The next great international effort to prevent climate catastrophe looks headed for let-down at the United Nations Climate Change Conference, known as COP27, which opens in Egypt on Sunday. It will be the latest effort to build upon the landmark 2015 Paris accord on climate among 193 countries.
UN chief Antonio Guterres is warning that the world is headed towards a dismal future marked by more intense flooding, wildfires, drought, heat waves and extinction of species. The recent drastic and devastating floods in Pakistan are a preview of this catastrophe.
He has been beating the drum loudly for several years to push governments towards much stronger actions to mitigate climate change but progress looks bleak at least in coming years.
“We must end our suicidal war against nature. The climate crisis is the defining issue of our time. And yet climate action is being put on the back burner,” Guterres said recently. “Global greenhouse gas emissions need to be slashed by 45 percent by 2030 to have any hope of reaching net zero emissions by 2050. And yet emissions are going up at record levels – on course to a 14 percent increase this decade.”
His words are backed by the best available scientific data. A new UN report on climate change warns that only 26 of 193 countries have followed through on promises made at last year’s COP26. Currently, the earth is on track to warm by an average of 2.1 to 2.9 degrees Celsius by 2021 compared with pre-industrial levels. That is far more than the goal of 1.5 degrees Celsius agreed in Paris and confirmed at later negotiations.
Tens of millions people are likely to suffer life-threatening heat waves, food and water scarcity, and coastal flooding with each fraction of a degree of warming. Millions of mammals, insects, birds and plants will disappear. Hurricanes, typhoons, vast forest fires and similarly lethal climate events will increase around the world, particularly affecting the Caribbean islands and American coastal areas including heavily populated urban centers.
Climate disasters are natural events accelerated and worsened by human follies that generate gases choking the earth’s atmosphere. The only solutions are whole-of-world cooperation to share the burdens of inventing, designing and implementing effective measures to slow down changes.

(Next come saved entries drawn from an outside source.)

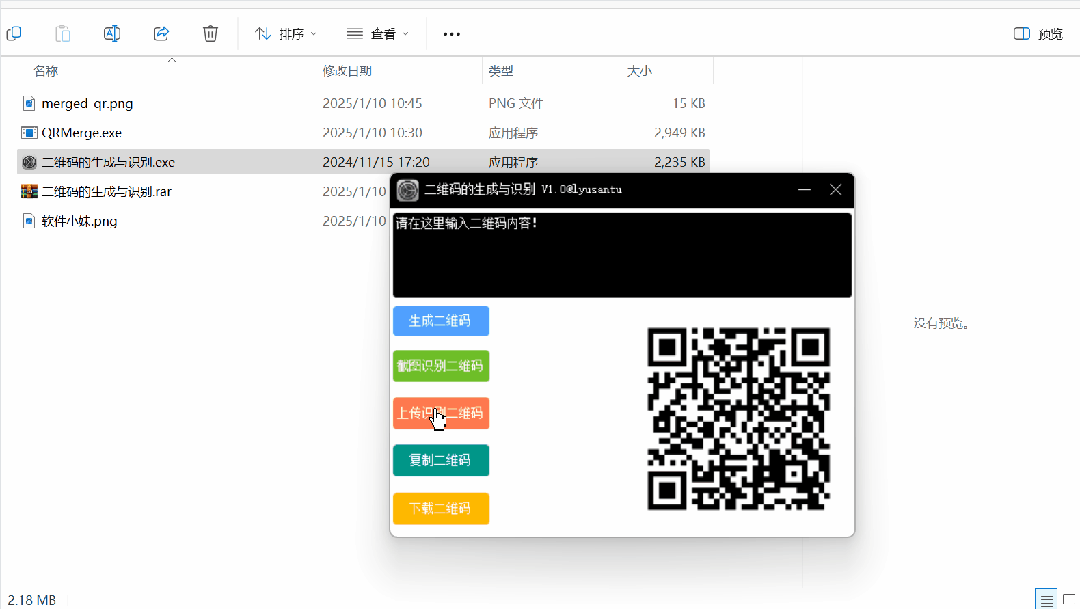Click the Paste icon in the toolbar
This screenshot has width=1080, height=609.
point(62,33)
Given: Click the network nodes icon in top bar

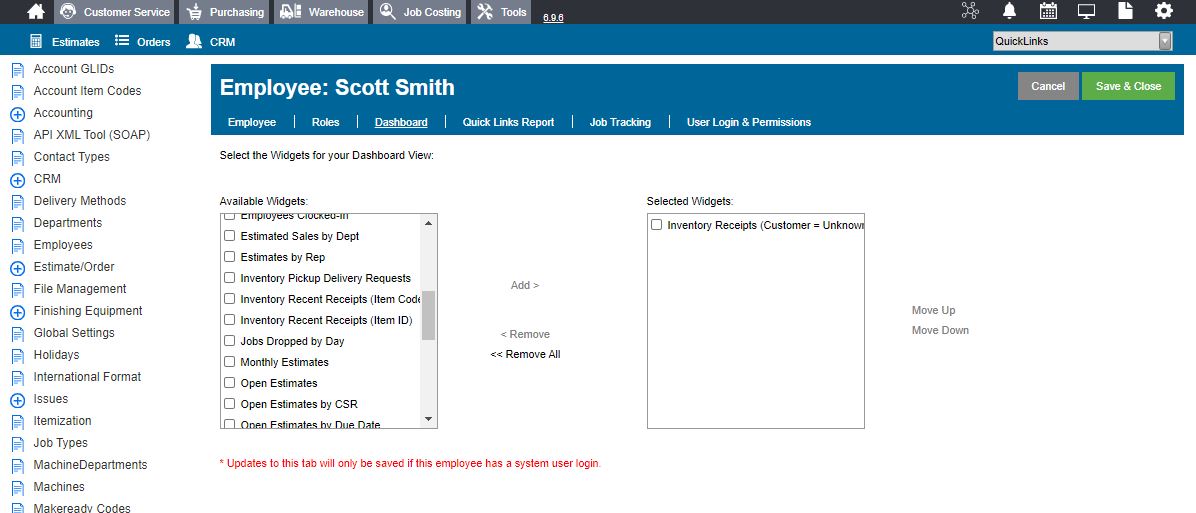Looking at the screenshot, I should point(970,11).
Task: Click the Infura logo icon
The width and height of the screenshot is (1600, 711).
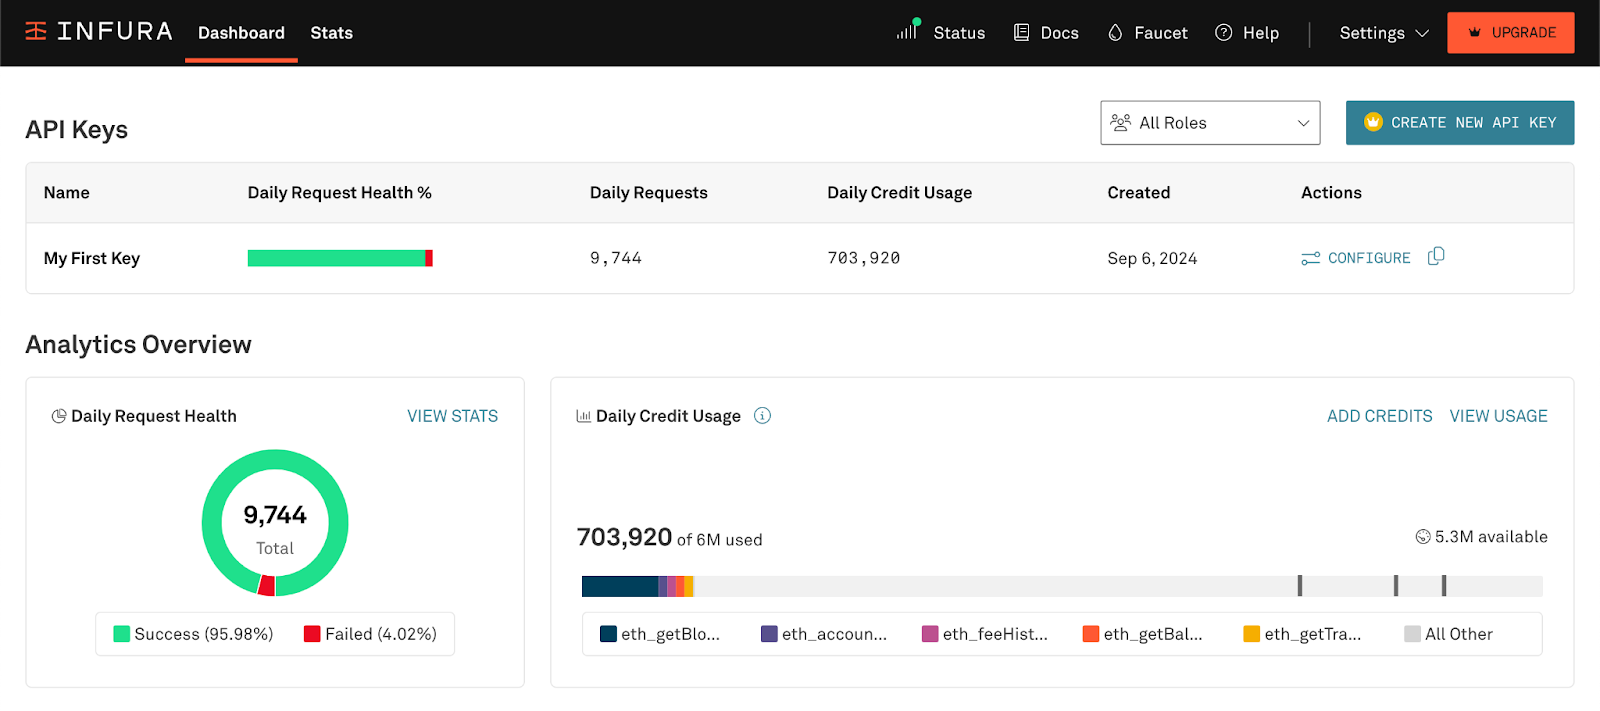Action: pyautogui.click(x=36, y=32)
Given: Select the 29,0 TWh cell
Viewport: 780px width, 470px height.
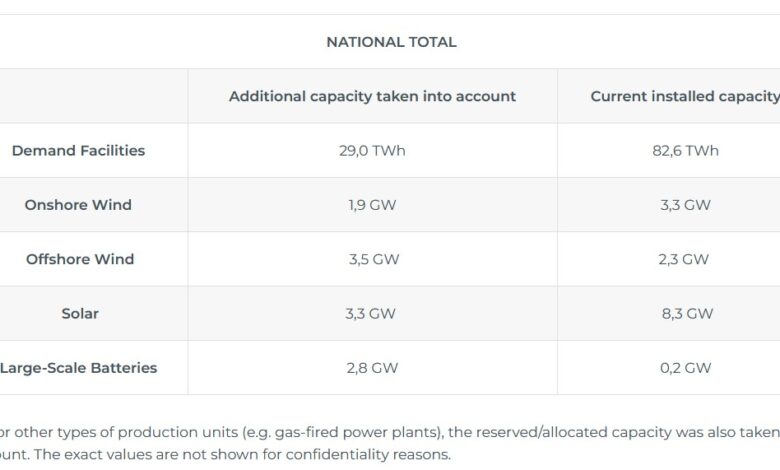Looking at the screenshot, I should click(x=372, y=150).

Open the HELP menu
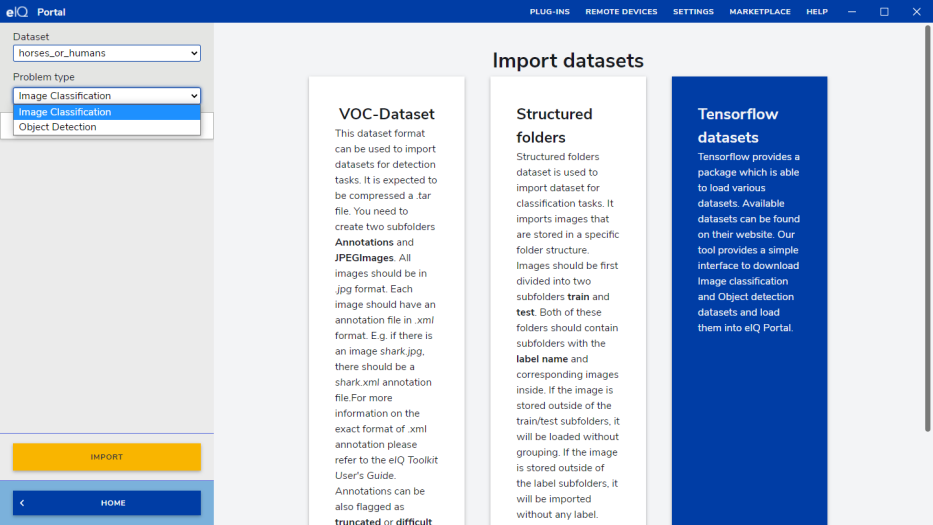817,12
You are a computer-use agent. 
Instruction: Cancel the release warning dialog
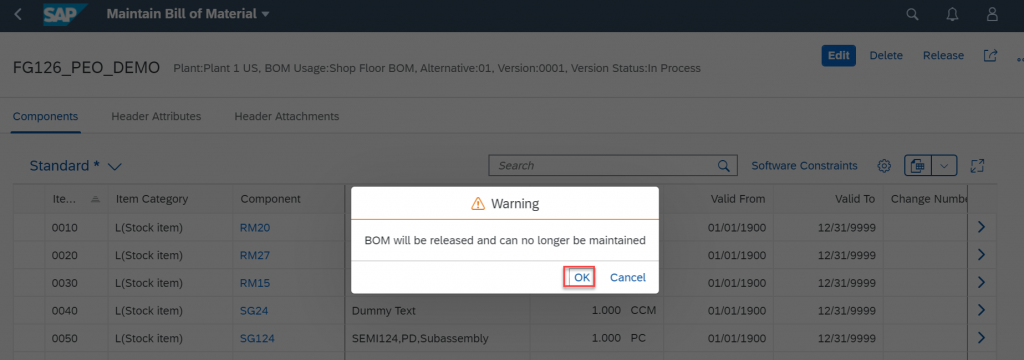[628, 277]
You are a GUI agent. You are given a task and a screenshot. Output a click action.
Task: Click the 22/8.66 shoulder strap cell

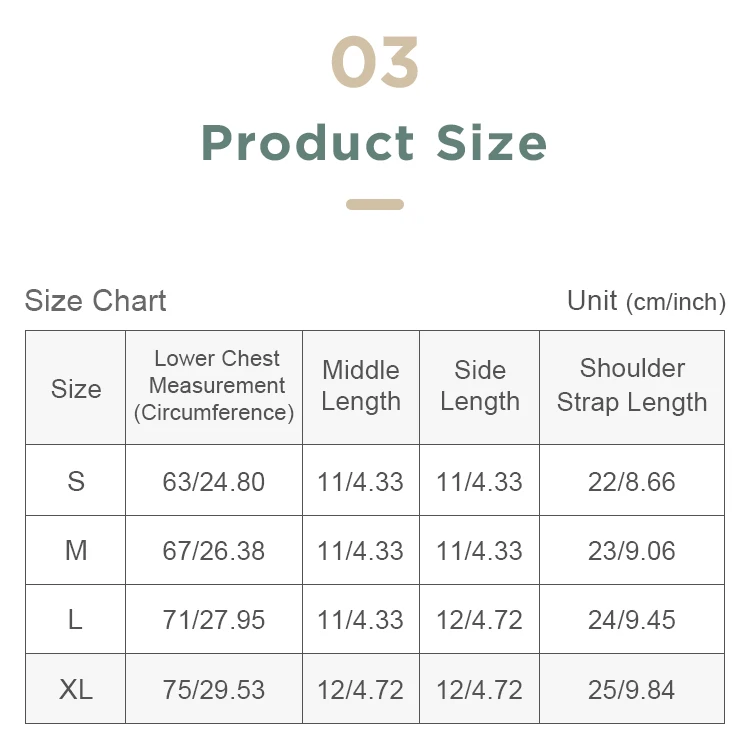click(x=631, y=481)
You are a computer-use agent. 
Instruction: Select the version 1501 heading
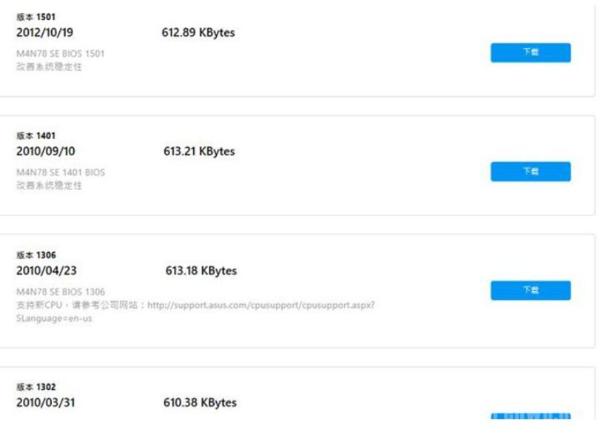coord(36,17)
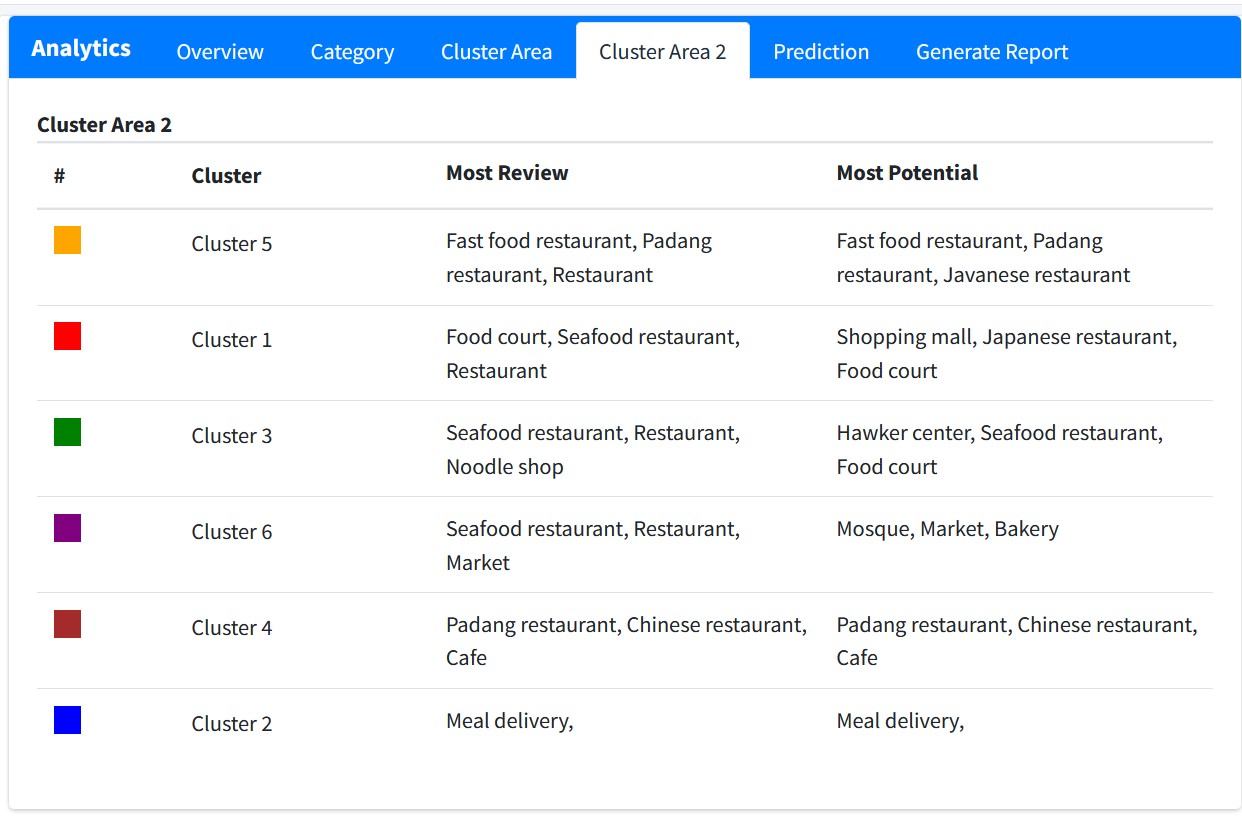Click the Most Review column header
This screenshot has width=1242, height=820.
[507, 173]
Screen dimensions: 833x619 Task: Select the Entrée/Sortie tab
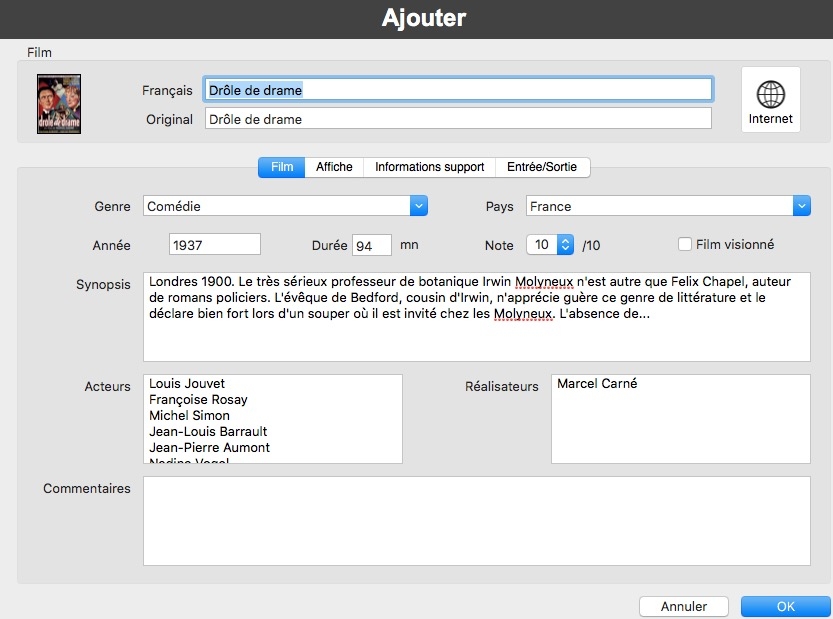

Regrettably and frighteningly, the geopolitical environment is no longer one of the peaceful collaboration that characterised multilateral affairs in 2015 when the Paris accords and later improvements were agreed among the US, China, Europe and other nations.
Currently, the entire US-led West is engaged in an intensifying trade war with China and Russia that is dividing the world’s financial and technology systems into rival blocs. There is an emerging “you are with us or against us” attitude in the US-led western bloc as its hostility grows towards China and especially Russia because of the invasion of Ukraine.
The European Union (EU), which was a deeply committed proponent of the Paris goals, is being forced by the Ukraine war to walk back its enthusiasm because of increasingly severe difficulties in supplying the electricity and energy needs of its industries and people. A chief reason is determination to punish Russia by stopping or drastically reducing imports of gas and oil to deny it funds to finance the Ukraine invasion.
The EU is doing so at the cost of high inflation, cutbacks in energy consumption at the risk of social unrest, and a looming economic recession. Over the next five years, it wants to sharply reduce dependence for its energy needs on Russia, which supplied almost 40% in recent years.
The EU is collectively as wealthy and productive as the US but is in the throes of a profound structural transformation away from fossil fuels to green energies like wind, solar and hydrogen. This very difficult transformation has been thrown into high gear suddenly by Russia’s reckless invasion so European governments are turning again to oil, gas and coal, but from anywhere other than Russia.
This return to hydrocarbons in both the US and EU has put the idealistic thinking underlying the Paris accords and COP27 on the back burner despite clear recognition that only green energies can save all of us from climate catastrophe. But they are not low cost and well-developed enough to make the switch in less than 10 to 20 years.
According to McKinsey’s 2022 Global Energy Perspective, fossil fuels still have critical roles to play in the years to come. Demand for natural gas is expected to increase 10 to 20 percent by 2035 and could remain an important part of total primary energy demand by 2050, even as the world transitions to alternative energy sources.
If the Democrats lose either the Congress or Senate or both on November 8, which falls before the closure of COP27 on November 18, American negotiators will lose clout because foreign governments will no longer believe in President Joe Biden’s ability to deliver global leadership. An each-country-for-itself attitude could emerge during coming years.
Transformation towards green energy sources is a massive issue estimated to cost trillions of dollars. The International Energy Agency’s World Energy Outlook published on 27 October estimates that annual clean energy investments of at least $2 trillion will be needed by 2030 and $4 trillion by 2050. A 2019 estimate by Stanford University places at $73 trillion the cost of a global effort to transition to 100% renewable energy by 2050.
To dampen the disparities between rich and poor countries, the US led a commitment by rich nations in 2009 to provide $100 billion annually to poorer nations by 2020. But pledges have fallen far short and the finance made available is mostly loans rather than grants. That puts additional debt burdens on poor countries, especially at a time of rising inflation and higher dollar interest rates fixed by the US Federal Reserve.